We’re carefully considering adding support for this, but primarily it would be to easy to overload the community with data submissions. Consider this: As people enter data into MusicBrainz one release at a time, the peer review process has a chance to keep up.
Now, if we allowed users to bulk upload a 1000 albums at the same time and we had a 1000 users do that at the same time, we would create a mountain of peer review work that no-one is interested in doing.
Whenever we dream up new features for MusicBrainz is important for us to consider what this will do to our community. And the community is very important — MusicBrainz is not software. Its not data. MusicBrainz is a community that cares about data and software.
I hope this helps a bit.
Now, what FreeDB’s excuse is… I’m guessing that the project is essentially dead and on cron job life support.
Hi Nick,
Thanks for the suggestion about Rip. Rip really is a very serious cataloging tool. The way it switches easily between databases (you could even add menu hotkeys via Keyboard Maestro) for getting and sending track names is very impressive.
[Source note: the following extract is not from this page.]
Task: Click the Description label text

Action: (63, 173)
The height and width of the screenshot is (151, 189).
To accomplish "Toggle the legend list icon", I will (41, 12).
Unfortunately the ripper doesn’t accept LAME MP3. I understand that MP3’s are an inferior technology and not lossless but at extreme settings LAME is pretty good. More importantly MP3’s play almost everywhere. I don’t much feel like encoding everything into FLAC and then having a very narrow choice of playback software.
But it should be possible to use Rip for cataloging and iTunes LAME for encoding with no particular issues.
I also found iCDc (a cute pun on the rock band?) since I wrote the article, $15 shareware from France but it hasn’t had much work lately and doesn’t handle the switching between databases nearly as well as Rip. I’ll be donating to Rip and using it. I hope Rip will get some additional development.
Hi Robert,
Thanks for stopping by. I had a look at your peer review documentation. You guys are really pushing the audiophile envelope. That’s either a good thing or an awful thing. Sure it’s great to have perfect tags. On the other hand, it’s a lot better to have some kind of tags than none at all.
I think you need to separate the databases into peer reviewed and raw data I’m a pretty persnickety technical person (I run a programming and web development company) and I have trouble seeing me learn your whole complex system to submit my albums. I’m also not going to sit around typing into a web browser all day. Make it easier for us please.
KISS would seem to be the name of the game. And if you guys are doing better, you should continue to support FreeDB. I noticed and was impressed you have outgoing FreeDB format for those who want it. You should consider adding incoming FreeDB format.
In any case, thank you so much for your efforts to provide an alternative to a commercial service (which could just be cut off and buried any given day).
Freedb is dead in part because it suffered technologically. It was basically completely flawed, because the original CDDB software it was based on was hobby-level quality. So was the data that they started out with (the same data “stolen” by Gracenote). Both data and technology needed to be improved, but the freedb guys were apparently not up to the challenge. Had they brought both up to professional quality, freedb might have prospered. Seems like musicbrainz doesn’t suffer from those same problems.
There are a number of apps that take iTunes/tag data and allows you to submit it elsewhere. No lawsuits from Gracenote, so that probably means they don’t care. Data is mostly a commodity nowadays. It’s service and solutions that matter to most music product developers. For someone to beat out Gracenote, they have to have those things. Only Mac(Rovi)sion has that kind of mojo currently.